A Call To Unity & Humility: Implications of The Gospel
“1Therefore if there is any encouragement in Christ, if there is any consolation of love, if there is any fellowship of the Spirit, if any affection and compassion, 2make my joy complete by being of the same mind, maintaining the same love, united in spirit, intent on one purpose. 3Do nothing from selfishness or empty conceit, but with humility of mind regard one another as more important than yourselves; 4do not merely look out for your own personal interests, but also for the interests of others.” (Philippians 2:1-4 NASB)
The church is described in many ways in Scripture. Three ways it is figuratively described are the body of Christ (1 Cor. 12-12-27), the bride of Christ (Eph. 5:22-32) and a building/holy temple (Eph. 2:19-22). We would do well to notice how these references always point to some sort of relationship between members. The word church is derived from the Greek word ekklesia. Ekklesia is a combination of two Greek words: the preposition ek, which means out of and kaleo which means to call. The church is an assembly people who have been called out of sin and into the kingdom of God through faith in Jesus Christ. This reality points to the fact that the church is in a reconciled relationship with God (Col. 1:19-22). It is on this basis of this reconciled reality that Paul continues his exhortation to the Philippians and to us in chapter 2.
In verse 1, Paul names five realities of this reconciliation that form the foundation of his exhortation. These five realities are things that the Philippians have experienced having been reconciled to God. The first two deal with Christ and the last three deal with the Holy Spirit. They are encouragement, consolation of love, fellowship of the Spirit, affection and compassion. To grasp the full weight of these verses, the word “if” is better rendered as “because” or “since” according to Greek grammar rules. Literally it means, “Because you have encouragement in Christ, because you have consolation of love….”
The word for encouragement is the Greek word paraklesis. Paraklesis is composed of two Greek words, para which means beside or near and kaleo, which we’ve already seen means to call. So we can see that paraklesis means to call beside or to call near to oneself. We see a fuller picture of this word when we consider that the Holy Spirit was referred to as The Comforter (Paraklete) by Jesus in John 16. Consolation is the word paramuthion. Paramuthion literally means to speak tenderly or encouragingly toward or cheerfully toward for encouragement. This is the picture of how Christ relates to us because of our union with Him. He’s called us near to Himself and he constantly encourages and lovingly comforts us.
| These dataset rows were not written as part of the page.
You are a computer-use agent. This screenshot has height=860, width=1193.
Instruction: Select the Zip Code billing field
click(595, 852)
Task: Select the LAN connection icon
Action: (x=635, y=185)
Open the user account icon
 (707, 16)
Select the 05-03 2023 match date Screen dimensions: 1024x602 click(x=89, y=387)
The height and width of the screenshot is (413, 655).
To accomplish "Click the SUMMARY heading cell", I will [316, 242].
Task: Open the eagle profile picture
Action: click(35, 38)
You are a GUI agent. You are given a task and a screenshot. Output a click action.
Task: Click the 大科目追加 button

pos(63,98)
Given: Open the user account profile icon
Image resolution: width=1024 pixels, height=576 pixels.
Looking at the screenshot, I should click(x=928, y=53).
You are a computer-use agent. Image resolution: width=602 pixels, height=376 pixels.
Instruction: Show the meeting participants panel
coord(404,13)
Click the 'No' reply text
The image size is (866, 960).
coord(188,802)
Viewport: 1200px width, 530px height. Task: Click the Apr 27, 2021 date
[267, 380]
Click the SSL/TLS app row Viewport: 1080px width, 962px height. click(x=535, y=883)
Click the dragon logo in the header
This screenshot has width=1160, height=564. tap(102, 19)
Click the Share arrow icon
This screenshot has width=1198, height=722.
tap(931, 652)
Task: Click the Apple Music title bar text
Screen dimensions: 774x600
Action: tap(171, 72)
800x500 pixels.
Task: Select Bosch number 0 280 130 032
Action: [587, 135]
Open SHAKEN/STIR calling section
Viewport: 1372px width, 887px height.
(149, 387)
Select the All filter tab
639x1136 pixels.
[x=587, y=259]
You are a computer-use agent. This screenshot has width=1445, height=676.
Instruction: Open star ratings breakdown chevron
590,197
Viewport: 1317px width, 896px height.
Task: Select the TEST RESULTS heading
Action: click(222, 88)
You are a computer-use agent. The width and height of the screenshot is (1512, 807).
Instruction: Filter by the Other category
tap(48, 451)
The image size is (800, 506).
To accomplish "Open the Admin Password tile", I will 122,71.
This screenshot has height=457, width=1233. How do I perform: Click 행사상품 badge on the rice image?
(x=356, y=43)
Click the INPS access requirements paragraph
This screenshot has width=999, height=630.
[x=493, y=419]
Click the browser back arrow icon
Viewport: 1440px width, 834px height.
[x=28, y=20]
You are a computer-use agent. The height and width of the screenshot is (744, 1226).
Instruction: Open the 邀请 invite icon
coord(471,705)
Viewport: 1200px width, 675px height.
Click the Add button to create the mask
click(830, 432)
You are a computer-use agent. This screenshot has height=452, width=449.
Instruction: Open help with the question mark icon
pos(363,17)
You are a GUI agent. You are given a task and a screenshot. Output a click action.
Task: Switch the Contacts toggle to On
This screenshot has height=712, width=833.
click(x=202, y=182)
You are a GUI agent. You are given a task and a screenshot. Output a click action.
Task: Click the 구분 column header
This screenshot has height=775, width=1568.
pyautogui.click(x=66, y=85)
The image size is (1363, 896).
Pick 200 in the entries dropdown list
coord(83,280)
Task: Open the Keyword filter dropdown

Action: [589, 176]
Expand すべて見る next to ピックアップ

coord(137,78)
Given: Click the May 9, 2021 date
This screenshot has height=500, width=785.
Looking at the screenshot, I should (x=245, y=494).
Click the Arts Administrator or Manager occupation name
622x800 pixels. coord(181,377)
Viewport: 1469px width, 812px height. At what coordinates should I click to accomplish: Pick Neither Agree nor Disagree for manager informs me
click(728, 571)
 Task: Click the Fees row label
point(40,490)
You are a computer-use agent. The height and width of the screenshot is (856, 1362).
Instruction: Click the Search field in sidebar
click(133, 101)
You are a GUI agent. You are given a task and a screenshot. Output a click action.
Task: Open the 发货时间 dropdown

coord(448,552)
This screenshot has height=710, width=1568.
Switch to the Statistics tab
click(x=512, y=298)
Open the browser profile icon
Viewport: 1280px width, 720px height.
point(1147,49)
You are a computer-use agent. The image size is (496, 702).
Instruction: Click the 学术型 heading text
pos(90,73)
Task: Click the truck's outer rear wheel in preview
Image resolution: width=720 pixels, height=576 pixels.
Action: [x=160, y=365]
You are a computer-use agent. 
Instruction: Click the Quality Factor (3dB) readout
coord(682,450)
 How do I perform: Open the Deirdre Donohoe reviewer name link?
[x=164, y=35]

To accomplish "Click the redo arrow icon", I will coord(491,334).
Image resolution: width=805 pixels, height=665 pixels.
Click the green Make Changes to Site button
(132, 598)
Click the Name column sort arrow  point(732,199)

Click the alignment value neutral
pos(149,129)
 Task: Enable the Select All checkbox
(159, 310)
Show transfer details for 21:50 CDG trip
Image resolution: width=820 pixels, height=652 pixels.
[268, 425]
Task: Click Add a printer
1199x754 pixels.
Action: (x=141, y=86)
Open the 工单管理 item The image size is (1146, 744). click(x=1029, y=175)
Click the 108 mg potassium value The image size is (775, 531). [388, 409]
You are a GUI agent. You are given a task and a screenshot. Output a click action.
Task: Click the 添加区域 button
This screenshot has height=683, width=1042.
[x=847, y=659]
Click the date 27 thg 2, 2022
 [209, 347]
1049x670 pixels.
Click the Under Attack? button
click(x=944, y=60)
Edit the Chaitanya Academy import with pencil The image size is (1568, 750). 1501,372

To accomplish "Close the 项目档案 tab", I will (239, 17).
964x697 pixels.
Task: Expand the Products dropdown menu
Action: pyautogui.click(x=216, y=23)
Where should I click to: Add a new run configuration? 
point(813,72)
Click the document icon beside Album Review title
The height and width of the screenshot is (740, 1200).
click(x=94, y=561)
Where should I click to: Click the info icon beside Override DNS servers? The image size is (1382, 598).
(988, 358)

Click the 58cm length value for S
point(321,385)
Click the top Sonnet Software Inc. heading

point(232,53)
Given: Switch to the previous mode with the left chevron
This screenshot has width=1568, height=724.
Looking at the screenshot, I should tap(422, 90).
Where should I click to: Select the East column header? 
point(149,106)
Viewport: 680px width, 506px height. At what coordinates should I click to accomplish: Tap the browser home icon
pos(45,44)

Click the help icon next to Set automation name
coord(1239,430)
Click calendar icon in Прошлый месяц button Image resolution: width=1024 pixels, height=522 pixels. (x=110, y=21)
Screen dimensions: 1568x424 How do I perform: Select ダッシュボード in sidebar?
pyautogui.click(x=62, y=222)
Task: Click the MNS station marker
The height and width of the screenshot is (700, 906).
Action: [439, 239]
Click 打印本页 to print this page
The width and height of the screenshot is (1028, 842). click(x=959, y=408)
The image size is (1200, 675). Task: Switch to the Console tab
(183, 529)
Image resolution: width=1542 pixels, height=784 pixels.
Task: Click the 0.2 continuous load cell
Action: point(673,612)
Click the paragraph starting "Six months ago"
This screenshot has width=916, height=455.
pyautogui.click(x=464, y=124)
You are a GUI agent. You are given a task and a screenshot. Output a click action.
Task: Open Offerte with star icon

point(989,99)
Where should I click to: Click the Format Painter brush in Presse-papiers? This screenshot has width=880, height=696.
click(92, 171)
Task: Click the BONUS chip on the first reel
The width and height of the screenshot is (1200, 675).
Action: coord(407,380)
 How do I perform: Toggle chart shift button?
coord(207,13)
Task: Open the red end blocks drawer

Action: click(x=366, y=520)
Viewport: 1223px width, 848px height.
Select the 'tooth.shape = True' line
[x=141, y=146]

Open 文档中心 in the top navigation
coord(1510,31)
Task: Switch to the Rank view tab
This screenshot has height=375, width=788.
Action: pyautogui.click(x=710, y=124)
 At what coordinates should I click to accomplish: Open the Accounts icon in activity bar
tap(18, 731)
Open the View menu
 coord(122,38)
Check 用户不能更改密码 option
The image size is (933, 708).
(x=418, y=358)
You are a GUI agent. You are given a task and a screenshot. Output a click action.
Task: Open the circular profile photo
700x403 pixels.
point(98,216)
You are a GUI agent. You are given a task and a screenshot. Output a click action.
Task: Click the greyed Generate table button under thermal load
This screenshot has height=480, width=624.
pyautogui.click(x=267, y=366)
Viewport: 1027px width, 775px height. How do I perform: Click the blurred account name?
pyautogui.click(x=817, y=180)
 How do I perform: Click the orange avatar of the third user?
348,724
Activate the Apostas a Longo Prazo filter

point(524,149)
The next reality is fellowship of the Spirit. Fellowship is koinonia which means intimate communion or a sharing of one self. Understanding the work of the Spirit in the life of a believer helps us to understand what Paul meant by this. As believers, we are regenerated by the Spirit, indwelt and sealed by Spirit, enabled and empowered by the Spirit for service. He also intercedes for us and produces Godly character in us. Affection and compassion respectively mean deep seated and tender mercies for. Christian, this is our reality! These five realities are true for us as they were for the Philippians. This is a cause for rejoicing!
The goal of these spiritual realities is to see the same attributes displayed in the life of the Philippians. While Paul sincerely rejoiced (1:4) in the way the Lord was working in their lives (4:10-16), his joy was not complete because of internal strife between two women Eudoia and Syntyche(4:2). While we’re not sure what their disunity was, we know that whatever it was was an issue enough for Paul to call for their harmony. The reason why Paul calls for harmony was so they could rightly display the gospel and to advance the gospel with locked arms. This would complete his joy that he mentioned in verse 2.
Prayer: Lord, help us to think more deeply about these 5 spiritual realities we have experienced and because of that, may we consider how these realities are being demonstrated in our lives for the sake of the gospel.